Hound Dog Taylor illustration by Tom Vadakan |
The first time I heard Hound Dog Taylor it felt like I got hit with a seventy pound hammer. I was in a downtown office sorting files and a coworker had placed the cassette tape into a cracked boom box. When the sound poured around the small space, I stood stunned, unable to place exactly what I was hearing. I stopped sorting for a few minutes and listened to the raw, see-saw swing of Hound Dog’s thunderous guitar boogie. The tune was “She’s Gone” off of the Alligator Record’s 1971 release entitled, Hound Dog Taylor and the Houserockers. The sincerity and passion of the tune smashed me in my face, and sat proudly in the pit of my stomach.
Growing up in Chicago in the 1980’s, blues music was something of an afterthought. The blues was no longer the siren’s song of the Southside, it was relegated to sports bars, and towny taverns filled with fat, white mustachioed men. Growing up I’d listened to Chuck Berry, Muddy Waters, and Howlin’ Wolf on late night radio programs and heavy vinyl records. I had always liked the blues, but as I got older and more cynical about music, the blues seemed to get placed on the back burner. As I grew older it seemed like the blues was more the music of beer drinking white guys, than prophetic black storytellers. Somewhere in my mind the blues had become a parody of itself, devoid of real feeling or expression. That was until I heard Hound Dog and his guitar that sounds like it’s being played through a can of Campbell’s Chicken Noodle Soup.
Born in Natchez, Mississippi in 1915, Taylor’s personal bio reads like an imaginative, American folkloric legend. Crazy stories buzz around Taylor like bumble bees in springtime. It has been said that he was born with six fingers on each hand, and that he was kicked out of his father’s house at gunpoint when he was only 9 years old. While these stories are speculative at best, he did go to live with his older sister when he was a young boy, God only knows if this was because of a shotgun toting father. He began learning guitar in his teens, but didn’t start playing seriously until he was in his twenties. As a young man he toured all across the Mississippi Delta, playing guitar and piano, and performing on notable programs like the King Biscuit Flour Radio Show. In 1942, Taylor found his way to Chicago after a brush with the Ku Klux Klan and an irascible white woman. While in Chicago he gave up the blues in favor of stable employment, and worked for the next 15 years in various odd jobs. In 1957, he decided to become a full time blues man and hone his unique slide guitar style. Known for his boisterous live performances, Taylor soon became a big hit on the burgeoning Chicago electric blues scene. Influenced by the raucous style of fellow bluesman, Elmore James, Taylor gigged religiously and was often said to play “all-nighters” in any number of smoky Chicago clubs. Taylor’s guitar tone was legendary, and it was said he could create distortion and feeling like no one else, partially due to the fact that he only played through cheap guitar amps. The combination of the crackly speakers with Taylor’s passionate style garnered the bluesman a dedicated following in a cutthroat scene. In 1969 Hound Dog met a record store clerk named, Bruce Iglauer while playing a gig at a Chicago blues bar. Iglauer would become Taylor’s manager and help him record and release his debut album.

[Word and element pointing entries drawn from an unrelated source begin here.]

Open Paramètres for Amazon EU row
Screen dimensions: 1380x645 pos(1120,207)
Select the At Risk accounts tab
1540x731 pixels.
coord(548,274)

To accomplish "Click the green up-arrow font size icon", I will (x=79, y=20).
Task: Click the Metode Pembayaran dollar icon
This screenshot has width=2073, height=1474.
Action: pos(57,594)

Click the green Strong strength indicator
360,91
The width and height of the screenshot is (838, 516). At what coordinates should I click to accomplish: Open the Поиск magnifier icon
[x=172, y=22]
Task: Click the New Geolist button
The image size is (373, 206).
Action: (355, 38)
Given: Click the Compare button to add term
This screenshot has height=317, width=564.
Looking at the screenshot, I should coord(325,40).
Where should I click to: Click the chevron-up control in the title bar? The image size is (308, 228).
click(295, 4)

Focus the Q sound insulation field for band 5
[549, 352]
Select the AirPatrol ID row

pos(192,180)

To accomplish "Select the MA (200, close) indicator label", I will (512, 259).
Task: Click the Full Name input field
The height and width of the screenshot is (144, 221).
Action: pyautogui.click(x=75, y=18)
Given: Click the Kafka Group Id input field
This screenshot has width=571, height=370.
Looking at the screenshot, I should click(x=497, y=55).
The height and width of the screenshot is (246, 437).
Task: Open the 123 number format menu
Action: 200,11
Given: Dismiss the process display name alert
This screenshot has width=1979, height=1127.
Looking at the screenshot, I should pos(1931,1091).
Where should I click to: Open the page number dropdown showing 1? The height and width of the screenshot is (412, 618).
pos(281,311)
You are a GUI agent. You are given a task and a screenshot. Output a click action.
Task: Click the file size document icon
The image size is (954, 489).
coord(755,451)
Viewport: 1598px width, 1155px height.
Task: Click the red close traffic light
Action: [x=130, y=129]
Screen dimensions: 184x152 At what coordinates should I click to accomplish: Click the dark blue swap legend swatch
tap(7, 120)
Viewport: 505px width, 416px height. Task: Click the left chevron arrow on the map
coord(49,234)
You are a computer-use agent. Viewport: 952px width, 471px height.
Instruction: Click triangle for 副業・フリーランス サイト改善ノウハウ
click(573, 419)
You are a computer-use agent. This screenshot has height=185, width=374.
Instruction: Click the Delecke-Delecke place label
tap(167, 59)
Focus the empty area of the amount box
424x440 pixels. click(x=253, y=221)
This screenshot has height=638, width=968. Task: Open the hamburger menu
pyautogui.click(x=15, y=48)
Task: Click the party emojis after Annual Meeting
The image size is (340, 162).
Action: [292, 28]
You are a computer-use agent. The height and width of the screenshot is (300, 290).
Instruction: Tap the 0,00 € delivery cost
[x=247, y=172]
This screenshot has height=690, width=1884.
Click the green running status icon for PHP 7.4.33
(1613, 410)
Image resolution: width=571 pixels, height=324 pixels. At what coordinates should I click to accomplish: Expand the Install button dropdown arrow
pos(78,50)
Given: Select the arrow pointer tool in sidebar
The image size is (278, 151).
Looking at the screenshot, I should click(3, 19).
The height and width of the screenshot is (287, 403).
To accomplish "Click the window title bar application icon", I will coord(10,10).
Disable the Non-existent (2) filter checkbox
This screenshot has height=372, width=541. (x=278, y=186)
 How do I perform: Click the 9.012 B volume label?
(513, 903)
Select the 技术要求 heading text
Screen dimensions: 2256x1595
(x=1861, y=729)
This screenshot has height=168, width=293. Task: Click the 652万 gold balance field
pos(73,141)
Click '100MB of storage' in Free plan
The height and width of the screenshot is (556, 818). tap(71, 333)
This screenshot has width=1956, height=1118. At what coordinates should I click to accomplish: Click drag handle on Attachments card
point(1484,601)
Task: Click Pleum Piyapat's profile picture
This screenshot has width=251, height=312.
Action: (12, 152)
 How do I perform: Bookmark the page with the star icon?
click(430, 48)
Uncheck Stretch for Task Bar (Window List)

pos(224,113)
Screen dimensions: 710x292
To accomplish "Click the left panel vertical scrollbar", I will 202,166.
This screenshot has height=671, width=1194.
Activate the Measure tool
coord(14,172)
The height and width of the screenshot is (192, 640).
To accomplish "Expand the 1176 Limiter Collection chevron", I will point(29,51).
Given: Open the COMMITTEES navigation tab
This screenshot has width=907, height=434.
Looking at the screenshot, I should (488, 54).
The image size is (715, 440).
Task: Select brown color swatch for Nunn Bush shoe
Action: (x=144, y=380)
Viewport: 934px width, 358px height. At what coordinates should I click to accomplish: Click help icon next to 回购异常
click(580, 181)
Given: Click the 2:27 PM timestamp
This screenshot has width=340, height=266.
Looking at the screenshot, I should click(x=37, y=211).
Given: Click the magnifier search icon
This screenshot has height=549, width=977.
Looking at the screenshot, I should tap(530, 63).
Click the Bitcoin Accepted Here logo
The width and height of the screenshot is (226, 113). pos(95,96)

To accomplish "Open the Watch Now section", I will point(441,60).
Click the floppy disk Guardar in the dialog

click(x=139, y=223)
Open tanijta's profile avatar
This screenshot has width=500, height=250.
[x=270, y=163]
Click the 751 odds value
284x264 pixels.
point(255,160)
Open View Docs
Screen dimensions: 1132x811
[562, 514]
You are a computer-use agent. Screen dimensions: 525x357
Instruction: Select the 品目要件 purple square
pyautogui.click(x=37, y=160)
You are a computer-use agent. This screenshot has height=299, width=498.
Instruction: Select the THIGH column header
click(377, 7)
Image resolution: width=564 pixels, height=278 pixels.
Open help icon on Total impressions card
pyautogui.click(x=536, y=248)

That debut album was what I heard pouring put of those speakers. Hound Dog Taylor wasn’t just a bluesman, he was more of a blues alliteration. A man who soaked up music like a thirsty towel and lived in a world of his own creation. On that afternoon, after hearing Taylor rip through his bars with more passion than a loose bull, and more grit than an asphalt black top, I redefined the blues for myself, and I haven’t looked back.